§ **About this task**
The whole listing should be given back without any alteration.
"""
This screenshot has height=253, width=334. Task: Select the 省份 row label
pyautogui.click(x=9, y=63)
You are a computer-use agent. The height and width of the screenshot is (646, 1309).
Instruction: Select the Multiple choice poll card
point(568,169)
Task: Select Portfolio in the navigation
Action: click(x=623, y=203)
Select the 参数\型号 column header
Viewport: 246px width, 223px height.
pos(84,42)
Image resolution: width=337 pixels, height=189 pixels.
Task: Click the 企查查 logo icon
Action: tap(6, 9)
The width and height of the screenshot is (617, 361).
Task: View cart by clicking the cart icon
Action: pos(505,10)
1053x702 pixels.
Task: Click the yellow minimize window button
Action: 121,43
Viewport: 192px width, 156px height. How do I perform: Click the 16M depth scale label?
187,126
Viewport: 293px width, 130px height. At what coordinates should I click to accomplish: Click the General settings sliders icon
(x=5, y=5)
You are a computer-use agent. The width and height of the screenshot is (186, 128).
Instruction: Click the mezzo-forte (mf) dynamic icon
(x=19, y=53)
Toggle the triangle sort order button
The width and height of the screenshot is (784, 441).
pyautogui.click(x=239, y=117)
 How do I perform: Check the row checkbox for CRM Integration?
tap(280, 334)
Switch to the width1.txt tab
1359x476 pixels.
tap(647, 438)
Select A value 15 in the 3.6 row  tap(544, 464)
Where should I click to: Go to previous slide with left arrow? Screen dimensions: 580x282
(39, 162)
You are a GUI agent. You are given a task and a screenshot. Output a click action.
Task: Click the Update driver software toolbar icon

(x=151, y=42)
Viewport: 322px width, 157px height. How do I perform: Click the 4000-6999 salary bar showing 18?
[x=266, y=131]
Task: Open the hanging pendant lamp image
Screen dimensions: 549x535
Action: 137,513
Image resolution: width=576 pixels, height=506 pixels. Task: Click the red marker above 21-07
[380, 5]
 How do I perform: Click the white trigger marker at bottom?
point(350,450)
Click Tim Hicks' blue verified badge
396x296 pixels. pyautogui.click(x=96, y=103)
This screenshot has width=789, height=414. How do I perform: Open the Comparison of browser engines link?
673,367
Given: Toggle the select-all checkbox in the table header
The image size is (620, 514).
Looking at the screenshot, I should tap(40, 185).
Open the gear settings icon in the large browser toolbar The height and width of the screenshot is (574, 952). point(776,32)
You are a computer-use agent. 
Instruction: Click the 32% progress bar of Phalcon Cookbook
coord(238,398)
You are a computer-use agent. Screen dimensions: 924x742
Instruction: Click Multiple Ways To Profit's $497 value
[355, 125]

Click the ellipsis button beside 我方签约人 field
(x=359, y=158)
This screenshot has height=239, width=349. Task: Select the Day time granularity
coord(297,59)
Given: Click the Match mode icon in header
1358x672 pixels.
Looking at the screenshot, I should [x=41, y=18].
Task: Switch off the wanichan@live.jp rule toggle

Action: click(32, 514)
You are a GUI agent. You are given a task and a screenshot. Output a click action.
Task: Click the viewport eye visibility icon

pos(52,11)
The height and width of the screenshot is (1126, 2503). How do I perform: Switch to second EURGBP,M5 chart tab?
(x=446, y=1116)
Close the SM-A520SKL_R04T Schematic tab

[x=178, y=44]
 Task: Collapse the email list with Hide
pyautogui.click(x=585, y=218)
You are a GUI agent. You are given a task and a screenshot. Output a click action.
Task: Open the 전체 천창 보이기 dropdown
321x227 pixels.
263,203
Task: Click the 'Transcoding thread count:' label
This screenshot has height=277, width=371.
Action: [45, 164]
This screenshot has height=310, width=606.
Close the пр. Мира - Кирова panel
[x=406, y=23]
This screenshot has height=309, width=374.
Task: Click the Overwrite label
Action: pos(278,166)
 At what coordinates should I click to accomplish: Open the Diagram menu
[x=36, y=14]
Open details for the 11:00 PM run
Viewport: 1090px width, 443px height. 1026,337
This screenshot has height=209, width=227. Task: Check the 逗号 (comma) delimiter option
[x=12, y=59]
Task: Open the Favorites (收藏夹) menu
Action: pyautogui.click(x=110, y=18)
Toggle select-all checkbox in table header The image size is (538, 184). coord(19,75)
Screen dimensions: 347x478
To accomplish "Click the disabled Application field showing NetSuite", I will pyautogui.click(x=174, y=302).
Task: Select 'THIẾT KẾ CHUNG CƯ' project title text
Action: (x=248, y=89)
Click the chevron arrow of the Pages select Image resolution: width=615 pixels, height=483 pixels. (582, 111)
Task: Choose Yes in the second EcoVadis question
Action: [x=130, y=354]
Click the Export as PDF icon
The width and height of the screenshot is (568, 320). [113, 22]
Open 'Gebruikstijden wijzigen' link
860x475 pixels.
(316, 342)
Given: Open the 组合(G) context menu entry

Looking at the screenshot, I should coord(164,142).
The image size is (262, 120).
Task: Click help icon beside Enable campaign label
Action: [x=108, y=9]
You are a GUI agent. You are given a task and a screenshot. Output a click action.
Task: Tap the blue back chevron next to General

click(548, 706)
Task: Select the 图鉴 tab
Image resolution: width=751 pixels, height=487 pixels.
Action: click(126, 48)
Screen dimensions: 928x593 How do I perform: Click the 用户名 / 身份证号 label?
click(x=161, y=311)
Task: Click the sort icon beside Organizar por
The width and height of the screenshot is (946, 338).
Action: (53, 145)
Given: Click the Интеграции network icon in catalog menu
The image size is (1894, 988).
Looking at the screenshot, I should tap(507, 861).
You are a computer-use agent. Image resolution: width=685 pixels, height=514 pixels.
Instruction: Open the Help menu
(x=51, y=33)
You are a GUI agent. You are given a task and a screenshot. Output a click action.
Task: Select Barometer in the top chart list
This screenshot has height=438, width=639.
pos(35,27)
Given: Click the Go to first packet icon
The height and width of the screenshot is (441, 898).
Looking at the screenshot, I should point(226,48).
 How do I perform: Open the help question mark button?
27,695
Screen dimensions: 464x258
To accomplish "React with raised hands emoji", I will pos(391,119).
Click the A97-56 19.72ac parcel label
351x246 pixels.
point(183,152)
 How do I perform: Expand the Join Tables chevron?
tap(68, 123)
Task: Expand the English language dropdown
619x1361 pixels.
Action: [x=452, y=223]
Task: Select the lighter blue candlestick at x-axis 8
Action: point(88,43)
"""
§ **Expected answer**
This screenshot has height=253, width=334. Task: Select the 省份 row label
pyautogui.click(x=9, y=63)
You are a computer-use agent. The height and width of the screenshot is (646, 1309).
Instruction: Select the Multiple choice poll card
point(568,169)
Task: Select Portfolio in the navigation
Action: click(x=623, y=203)
Select the 参数\型号 column header
Viewport: 246px width, 223px height.
pos(84,42)
Image resolution: width=337 pixels, height=189 pixels.
Task: Click the 企查查 logo icon
Action: tap(6, 9)
The width and height of the screenshot is (617, 361).
Task: View cart by clicking the cart icon
Action: pos(505,10)
1053x702 pixels.
Task: Click the yellow minimize window button
Action: 121,43
Viewport: 192px width, 156px height. How do I perform: Click the 16M depth scale label?
187,126
Viewport: 293px width, 130px height. At what coordinates should I click to accomplish: Click the General settings sliders icon
(x=5, y=5)
You are a computer-use agent. The width and height of the screenshot is (186, 128).
Instruction: Click the mezzo-forte (mf) dynamic icon
(x=19, y=53)
Toggle the triangle sort order button
The width and height of the screenshot is (784, 441).
pyautogui.click(x=239, y=117)
 How do I perform: Check the row checkbox for CRM Integration?
tap(280, 334)
Switch to the width1.txt tab
1359x476 pixels.
tap(647, 438)
Select A value 15 in the 3.6 row  tap(544, 464)
Where should I click to: Go to previous slide with left arrow? Screen dimensions: 580x282
(39, 162)
You are a GUI agent. You are given a task and a screenshot. Output a click action.
Task: Click the Update driver software toolbar icon

(x=151, y=42)
Viewport: 322px width, 157px height. How do I perform: Click the 4000-6999 salary bar showing 18?
[x=266, y=131]
Task: Open the hanging pendant lamp image
Screen dimensions: 549x535
Action: 137,513
Image resolution: width=576 pixels, height=506 pixels. Task: Click the red marker above 21-07
[380, 5]
 How do I perform: Click the white trigger marker at bottom?
point(350,450)
Click Tim Hicks' blue verified badge
396x296 pixels. pyautogui.click(x=96, y=103)
This screenshot has width=789, height=414. How do I perform: Open the Comparison of browser engines link?
673,367
Given: Toggle the select-all checkbox in the table header
The image size is (620, 514).
Looking at the screenshot, I should tap(40, 185).
Open the gear settings icon in the large browser toolbar The height and width of the screenshot is (574, 952). point(776,32)
You are a computer-use agent. 
Instruction: Click the 32% progress bar of Phalcon Cookbook
coord(238,398)
You are a computer-use agent. Screen dimensions: 924x742
Instruction: Click Multiple Ways To Profit's $497 value
[355, 125]

Click the ellipsis button beside 我方签约人 field
(x=359, y=158)
This screenshot has height=239, width=349. Task: Select the Day time granularity
coord(297,59)
Given: Click the Match mode icon in header
1358x672 pixels.
Looking at the screenshot, I should [x=41, y=18].
Task: Switch off the wanichan@live.jp rule toggle

Action: click(32, 514)
You are a GUI agent. You are given a task and a screenshot. Output a click action.
Task: Click the viewport eye visibility icon

pos(52,11)
The height and width of the screenshot is (1126, 2503). How do I perform: Switch to second EURGBP,M5 chart tab?
(x=446, y=1116)
Close the SM-A520SKL_R04T Schematic tab

[x=178, y=44]
 Task: Collapse the email list with Hide
pyautogui.click(x=585, y=218)
You are a GUI agent. You are given a task and a screenshot. Output a click action.
Task: Open the 전체 천창 보이기 dropdown
321x227 pixels.
263,203
Task: Click the 'Transcoding thread count:' label
This screenshot has height=277, width=371.
Action: [45, 164]
This screenshot has height=310, width=606.
Close the пр. Мира - Кирова panel
[x=406, y=23]
This screenshot has height=309, width=374.
Task: Click the Overwrite label
Action: pos(278,166)
 At what coordinates should I click to accomplish: Open the Diagram menu
[x=36, y=14]
Open details for the 11:00 PM run
Viewport: 1090px width, 443px height. 1026,337
This screenshot has height=209, width=227. Task: Check the 逗号 (comma) delimiter option
[x=12, y=59]
Task: Open the Favorites (收藏夹) menu
Action: pyautogui.click(x=110, y=18)
Toggle select-all checkbox in table header The image size is (538, 184). coord(19,75)
Screen dimensions: 347x478
To accomplish "Click the disabled Application field showing NetSuite", I will pyautogui.click(x=174, y=302).
Task: Select 'THIẾT KẾ CHUNG CƯ' project title text
Action: (x=248, y=89)
Click the chevron arrow of the Pages select Image resolution: width=615 pixels, height=483 pixels. (582, 111)
Task: Choose Yes in the second EcoVadis question
Action: [x=130, y=354]
Click the Export as PDF icon
The width and height of the screenshot is (568, 320). [113, 22]
Open 'Gebruikstijden wijzigen' link
860x475 pixels.
(316, 342)
Given: Open the 组合(G) context menu entry

Looking at the screenshot, I should coord(164,142).
The image size is (262, 120).
Task: Click help icon beside Enable campaign label
Action: [x=108, y=9]
You are a GUI agent. You are given a task and a screenshot. Output a click action.
Task: Tap the blue back chevron next to General

click(548, 706)
Task: Select the 图鉴 tab
Image resolution: width=751 pixels, height=487 pixels.
Action: click(126, 48)
Screen dimensions: 928x593 How do I perform: Click the 用户名 / 身份证号 label?
click(x=161, y=311)
Task: Click the sort icon beside Organizar por
The width and height of the screenshot is (946, 338).
Action: (53, 145)
Given: Click the Интеграции network icon in catalog menu
The image size is (1894, 988).
Looking at the screenshot, I should tap(507, 861).
You are a computer-use agent. Image resolution: width=685 pixels, height=514 pixels.
Instruction: Open the Help menu
(x=51, y=33)
You are a GUI agent. You are given a task and a screenshot. Output a click action.
Task: Select Barometer in the top chart list
This screenshot has height=438, width=639.
pos(35,27)
Given: Click the Go to first packet icon
The height and width of the screenshot is (441, 898).
Looking at the screenshot, I should point(226,48).
 How do I perform: Open the help question mark button?
27,695
Screen dimensions: 464x258
To accomplish "React with raised hands emoji", I will pos(391,119).
Click the A97-56 19.72ac parcel label
351x246 pixels.
point(183,152)
 How do I perform: Expand the Join Tables chevron?
tap(68, 123)
Task: Expand the English language dropdown
619x1361 pixels.
Action: [x=452, y=223]
Task: Select the lighter blue candlestick at x-axis 8
Action: point(88,43)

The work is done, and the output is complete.